[Pixel coordinate grounding data]
____

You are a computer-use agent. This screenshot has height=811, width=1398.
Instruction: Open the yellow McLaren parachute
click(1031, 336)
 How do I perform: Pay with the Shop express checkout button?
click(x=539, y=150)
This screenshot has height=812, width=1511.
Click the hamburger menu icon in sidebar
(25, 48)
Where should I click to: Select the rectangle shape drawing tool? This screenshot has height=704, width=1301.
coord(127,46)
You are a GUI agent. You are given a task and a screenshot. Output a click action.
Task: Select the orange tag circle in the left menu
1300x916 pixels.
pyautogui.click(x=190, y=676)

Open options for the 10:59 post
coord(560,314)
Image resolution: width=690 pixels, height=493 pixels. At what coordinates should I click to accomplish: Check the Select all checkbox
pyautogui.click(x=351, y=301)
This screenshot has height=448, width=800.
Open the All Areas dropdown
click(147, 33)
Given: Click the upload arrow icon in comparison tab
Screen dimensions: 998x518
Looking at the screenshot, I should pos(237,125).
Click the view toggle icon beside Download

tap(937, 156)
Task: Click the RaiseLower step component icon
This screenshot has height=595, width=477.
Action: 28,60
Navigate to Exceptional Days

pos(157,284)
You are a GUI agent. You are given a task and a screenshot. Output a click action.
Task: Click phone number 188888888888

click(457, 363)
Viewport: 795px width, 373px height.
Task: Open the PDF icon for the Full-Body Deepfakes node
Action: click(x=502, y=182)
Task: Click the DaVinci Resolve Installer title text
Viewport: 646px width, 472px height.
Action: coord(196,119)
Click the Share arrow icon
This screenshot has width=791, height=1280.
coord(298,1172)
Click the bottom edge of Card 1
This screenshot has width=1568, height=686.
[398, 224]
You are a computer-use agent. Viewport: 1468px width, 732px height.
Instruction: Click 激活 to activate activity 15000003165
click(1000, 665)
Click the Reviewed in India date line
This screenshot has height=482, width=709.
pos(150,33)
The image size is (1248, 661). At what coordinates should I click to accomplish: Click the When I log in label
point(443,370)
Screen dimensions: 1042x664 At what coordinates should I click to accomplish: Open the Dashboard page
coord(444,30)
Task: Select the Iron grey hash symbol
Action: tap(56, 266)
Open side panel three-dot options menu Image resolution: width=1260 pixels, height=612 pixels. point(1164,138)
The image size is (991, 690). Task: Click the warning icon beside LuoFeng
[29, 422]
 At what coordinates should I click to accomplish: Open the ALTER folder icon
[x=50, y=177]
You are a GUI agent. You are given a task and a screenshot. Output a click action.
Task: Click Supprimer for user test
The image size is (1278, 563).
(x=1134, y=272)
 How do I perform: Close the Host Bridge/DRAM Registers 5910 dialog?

____

**Task to carry out:** Go through the records above and, whenever a line includes the word "arrow", copy it.

**Result for this exercise:**
Given: Click the upload arrow icon in comparison tab
Click the Share arrow icon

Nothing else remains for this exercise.